◆ ACTIVITY: Your task is to return the data below, word for word.

◆ DATA TO EXAMINE:
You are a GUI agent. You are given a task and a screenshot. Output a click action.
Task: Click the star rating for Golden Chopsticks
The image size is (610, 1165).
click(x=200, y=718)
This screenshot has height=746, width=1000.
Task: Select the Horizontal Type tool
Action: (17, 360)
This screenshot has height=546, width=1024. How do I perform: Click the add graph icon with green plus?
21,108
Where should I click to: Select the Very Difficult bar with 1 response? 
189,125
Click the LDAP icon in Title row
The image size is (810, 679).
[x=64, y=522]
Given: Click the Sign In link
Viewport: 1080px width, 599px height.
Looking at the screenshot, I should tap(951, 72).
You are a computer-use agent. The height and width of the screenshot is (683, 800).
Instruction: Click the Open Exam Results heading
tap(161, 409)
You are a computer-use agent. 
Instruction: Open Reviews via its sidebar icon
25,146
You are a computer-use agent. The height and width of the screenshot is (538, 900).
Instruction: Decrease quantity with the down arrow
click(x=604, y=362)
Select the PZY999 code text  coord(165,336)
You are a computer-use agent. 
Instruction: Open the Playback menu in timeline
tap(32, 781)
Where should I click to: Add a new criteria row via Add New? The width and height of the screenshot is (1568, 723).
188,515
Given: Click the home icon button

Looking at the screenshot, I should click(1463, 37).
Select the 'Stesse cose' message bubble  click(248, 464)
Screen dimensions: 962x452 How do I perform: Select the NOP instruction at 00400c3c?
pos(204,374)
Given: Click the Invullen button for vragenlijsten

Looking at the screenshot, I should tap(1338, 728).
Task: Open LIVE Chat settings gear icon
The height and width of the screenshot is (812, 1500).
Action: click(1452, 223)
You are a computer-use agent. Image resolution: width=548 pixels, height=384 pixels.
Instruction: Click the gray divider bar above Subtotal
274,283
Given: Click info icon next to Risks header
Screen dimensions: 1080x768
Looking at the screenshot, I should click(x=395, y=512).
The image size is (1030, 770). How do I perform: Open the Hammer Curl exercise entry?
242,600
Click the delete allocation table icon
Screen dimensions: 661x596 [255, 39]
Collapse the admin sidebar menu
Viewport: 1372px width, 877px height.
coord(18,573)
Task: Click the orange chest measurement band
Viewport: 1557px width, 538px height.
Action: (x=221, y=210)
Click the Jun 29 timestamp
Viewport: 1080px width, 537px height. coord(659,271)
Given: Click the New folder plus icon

◆ ANSWER:
You are a GUI agent. You are given a task and a screenshot. Output a click action.
Task: Click the star rating for Golden Chopsticks
The image size is (610, 1165).
click(x=200, y=718)
This screenshot has height=746, width=1000.
Task: Select the Horizontal Type tool
Action: (17, 360)
This screenshot has height=546, width=1024. How do I perform: Click the add graph icon with green plus?
21,108
Where should I click to: Select the Very Difficult bar with 1 response? 
189,125
Click the LDAP icon in Title row
The image size is (810, 679).
[x=64, y=522]
Given: Click the Sign In link
Viewport: 1080px width, 599px height.
Looking at the screenshot, I should tap(951, 72).
You are a computer-use agent. The height and width of the screenshot is (683, 800).
Instruction: Click the Open Exam Results heading
tap(161, 409)
You are a computer-use agent. 
Instruction: Open Reviews via its sidebar icon
25,146
You are a computer-use agent. The height and width of the screenshot is (538, 900).
Instruction: Decrease quantity with the down arrow
click(x=604, y=362)
Select the PZY999 code text  coord(165,336)
You are a computer-use agent. 
Instruction: Open the Playback menu in timeline
tap(32, 781)
Where should I click to: Add a new criteria row via Add New? The width and height of the screenshot is (1568, 723).
188,515
Given: Click the home icon button

Looking at the screenshot, I should click(1463, 37).
Select the 'Stesse cose' message bubble  click(248, 464)
Screen dimensions: 962x452 How do I perform: Select the NOP instruction at 00400c3c?
pos(204,374)
Given: Click the Invullen button for vragenlijsten

Looking at the screenshot, I should tap(1338, 728).
Task: Open LIVE Chat settings gear icon
The height and width of the screenshot is (812, 1500).
Action: click(1452, 223)
You are a computer-use agent. Image resolution: width=548 pixels, height=384 pixels.
Instruction: Click the gray divider bar above Subtotal
274,283
Given: Click info icon next to Risks header
Screen dimensions: 1080x768
Looking at the screenshot, I should click(x=395, y=512).
The image size is (1030, 770). How do I perform: Open the Hammer Curl exercise entry?
242,600
Click the delete allocation table icon
Screen dimensions: 661x596 [255, 39]
Collapse the admin sidebar menu
Viewport: 1372px width, 877px height.
coord(18,573)
Task: Click the orange chest measurement band
Viewport: 1557px width, 538px height.
Action: (x=221, y=210)
Click the Jun 29 timestamp
Viewport: 1080px width, 537px height. coord(659,271)
Given: Click the New folder plus icon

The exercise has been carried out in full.